--- START SUPPLIED DATA ---
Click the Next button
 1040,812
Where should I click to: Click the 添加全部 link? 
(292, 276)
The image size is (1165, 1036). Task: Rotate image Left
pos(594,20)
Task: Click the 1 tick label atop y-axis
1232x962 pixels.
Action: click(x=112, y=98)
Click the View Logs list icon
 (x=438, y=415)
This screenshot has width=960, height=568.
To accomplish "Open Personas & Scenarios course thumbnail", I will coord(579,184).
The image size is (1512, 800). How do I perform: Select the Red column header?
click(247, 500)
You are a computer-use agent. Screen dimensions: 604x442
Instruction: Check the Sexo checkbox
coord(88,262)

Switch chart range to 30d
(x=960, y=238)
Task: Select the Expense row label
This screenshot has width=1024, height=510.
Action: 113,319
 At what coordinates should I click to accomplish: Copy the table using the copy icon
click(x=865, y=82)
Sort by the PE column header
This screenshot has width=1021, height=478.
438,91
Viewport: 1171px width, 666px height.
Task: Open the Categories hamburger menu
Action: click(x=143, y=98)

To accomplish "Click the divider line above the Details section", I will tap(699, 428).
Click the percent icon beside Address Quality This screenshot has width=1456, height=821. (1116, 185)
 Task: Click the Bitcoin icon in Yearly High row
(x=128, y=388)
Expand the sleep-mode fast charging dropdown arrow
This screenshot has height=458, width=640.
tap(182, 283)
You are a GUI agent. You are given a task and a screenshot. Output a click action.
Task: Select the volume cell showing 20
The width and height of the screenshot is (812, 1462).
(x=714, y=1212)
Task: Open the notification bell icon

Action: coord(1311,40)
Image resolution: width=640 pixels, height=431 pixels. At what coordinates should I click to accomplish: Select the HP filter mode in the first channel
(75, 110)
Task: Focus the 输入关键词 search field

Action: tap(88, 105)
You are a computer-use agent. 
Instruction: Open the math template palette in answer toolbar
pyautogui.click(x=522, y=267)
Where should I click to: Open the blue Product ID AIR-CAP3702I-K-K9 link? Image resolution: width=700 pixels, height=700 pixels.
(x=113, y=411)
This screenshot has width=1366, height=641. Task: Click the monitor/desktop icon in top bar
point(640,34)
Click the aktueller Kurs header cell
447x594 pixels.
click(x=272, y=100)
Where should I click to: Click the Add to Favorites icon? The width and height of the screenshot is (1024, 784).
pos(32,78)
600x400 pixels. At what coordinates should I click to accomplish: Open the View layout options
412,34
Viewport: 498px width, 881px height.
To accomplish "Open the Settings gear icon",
--- END SUPPLIED DATA ---
Copy out every line of the listing above, word for word and in the same order.

CORRECT RESULT.
Click the Next button
 1040,812
Where should I click to: Click the 添加全部 link? 
(292, 276)
The image size is (1165, 1036). Task: Rotate image Left
pos(594,20)
Task: Click the 1 tick label atop y-axis
1232x962 pixels.
Action: click(x=112, y=98)
Click the View Logs list icon
 (x=438, y=415)
This screenshot has width=960, height=568.
To accomplish "Open Personas & Scenarios course thumbnail", I will coord(579,184).
The image size is (1512, 800). How do I perform: Select the Red column header?
click(247, 500)
You are a computer-use agent. Screen dimensions: 604x442
Instruction: Check the Sexo checkbox
coord(88,262)

Switch chart range to 30d
(x=960, y=238)
Task: Select the Expense row label
This screenshot has width=1024, height=510.
Action: 113,319
 At what coordinates should I click to accomplish: Copy the table using the copy icon
click(x=865, y=82)
Sort by the PE column header
This screenshot has width=1021, height=478.
438,91
Viewport: 1171px width, 666px height.
Task: Open the Categories hamburger menu
Action: click(x=143, y=98)

To accomplish "Click the divider line above the Details section", I will tap(699, 428).
Click the percent icon beside Address Quality This screenshot has width=1456, height=821. (1116, 185)
 Task: Click the Bitcoin icon in Yearly High row
(x=128, y=388)
Expand the sleep-mode fast charging dropdown arrow
This screenshot has height=458, width=640.
tap(182, 283)
You are a GUI agent. You are given a task and a screenshot. Output a click action.
Task: Select the volume cell showing 20
The width and height of the screenshot is (812, 1462).
(x=714, y=1212)
Task: Open the notification bell icon

Action: coord(1311,40)
Image resolution: width=640 pixels, height=431 pixels. At what coordinates should I click to accomplish: Select the HP filter mode in the first channel
(75, 110)
Task: Focus the 输入关键词 search field

Action: tap(88, 105)
You are a computer-use agent. 
Instruction: Open the math template palette in answer toolbar
pyautogui.click(x=522, y=267)
Where should I click to: Open the blue Product ID AIR-CAP3702I-K-K9 link? Image resolution: width=700 pixels, height=700 pixels.
(x=113, y=411)
This screenshot has width=1366, height=641. Task: Click the monitor/desktop icon in top bar
point(640,34)
Click the aktueller Kurs header cell
447x594 pixels.
click(x=272, y=100)
Where should I click to: Click the Add to Favorites icon? The width and height of the screenshot is (1024, 784).
pos(32,78)
600x400 pixels. At what coordinates should I click to accomplish: Open the View layout options
412,34
Viewport: 498px width, 881px height.
To accomplish "Open the Settings gear icon",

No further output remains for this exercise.